In Breughel's Icarus, for instance: how everything turns away
Quite leisurely from the disaster; the ploughman may
Have heard the splash, the forsaken cry,
But for him it was not an important failure; the sun shone
As it had to on the white legs disappearing into the green
Water; and the expensive delicate ship that must have seen
Something amazing, a boy falling out of the sky,
had somewhere to get to and sailed calmly on.

Copyright © 1976 by Edward Mendelson, William Meredith and Monroe K. Spears,
Executors of the Estate of W. H. Auden.

Wednesday, June 6, 2007

Last Days First Days

Thomas Kuhn wrote about paradigm shifts as periods in which shifts in culture occur as the result not of an inability to come up with the right answers, but a failure to ask the right questions.

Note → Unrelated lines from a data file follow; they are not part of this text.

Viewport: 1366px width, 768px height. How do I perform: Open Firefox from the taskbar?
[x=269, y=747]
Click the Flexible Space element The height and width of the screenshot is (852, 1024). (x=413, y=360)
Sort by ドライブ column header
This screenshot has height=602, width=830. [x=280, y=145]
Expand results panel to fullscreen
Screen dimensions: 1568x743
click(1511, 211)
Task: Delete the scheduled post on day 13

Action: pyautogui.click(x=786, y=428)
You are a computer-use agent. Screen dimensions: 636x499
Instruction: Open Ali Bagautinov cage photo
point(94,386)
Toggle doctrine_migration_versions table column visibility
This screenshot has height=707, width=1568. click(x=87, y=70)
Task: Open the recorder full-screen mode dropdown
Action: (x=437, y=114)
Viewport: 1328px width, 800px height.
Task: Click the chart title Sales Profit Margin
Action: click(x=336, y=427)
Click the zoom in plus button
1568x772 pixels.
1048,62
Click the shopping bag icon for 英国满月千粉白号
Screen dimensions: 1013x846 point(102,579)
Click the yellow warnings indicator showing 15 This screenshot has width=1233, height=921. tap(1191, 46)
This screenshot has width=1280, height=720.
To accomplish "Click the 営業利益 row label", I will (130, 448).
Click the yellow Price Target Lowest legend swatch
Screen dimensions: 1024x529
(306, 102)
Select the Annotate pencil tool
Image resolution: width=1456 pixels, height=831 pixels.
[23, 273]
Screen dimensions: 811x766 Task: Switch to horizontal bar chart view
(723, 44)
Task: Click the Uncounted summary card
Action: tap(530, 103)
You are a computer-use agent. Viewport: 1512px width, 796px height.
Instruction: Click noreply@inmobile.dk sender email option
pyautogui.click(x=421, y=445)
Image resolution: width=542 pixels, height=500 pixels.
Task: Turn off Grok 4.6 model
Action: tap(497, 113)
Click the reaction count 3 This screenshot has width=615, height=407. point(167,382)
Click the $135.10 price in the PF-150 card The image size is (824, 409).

Given the fractal nature of reality, perhaps we should understand overlapping paradigm shifts to account for a kind of biologic seething that forms the shape of a living culture. History is the study of the fossil remains of earlier shifts. And yet, as T.S. Eliot held in "Tradition and the Individual Talent," history as tradition remains part of the present shift, as it continues to exert its force upon the now. William Faulkner once remarked to Malcolm Cowley that his attempt in writing the Prologue to the fourth act of Requiem for a Nun ("The Jail: Not Yet Quite Relinquish") was to capture the sense that "the past was never really past." Hence, the prologue is two sentences long: the first sentence has perhaps thirty eight words; the second is perhaps forty five pages long . . .

This blog will be given over to random ruminations on the nature of reality, to aspects of our present culture--never really cut off from the past and never out of communication with any number of other presents (that are never really absent) that form what we call the "world." It will cover poetry (mostly past, some present), art, religion, culture, literature of the West, politics, philosophy, and current events. It will neither make sense of these things necessarily nor claim or declaim to exhaust them. The attempt here is to participate, to add, to fulminate, to make sense of, and to further.

My hope is that you will join me in a conversation that is actually productive. This sounds like a lot of naval gazing but that's not my inclination or nature. I won't burden readers of this blog with biographical material except as I see imperfectly that it participates in the larger epiphenomenon to which we are all subject--whether we acquiesce, surrender, or deny.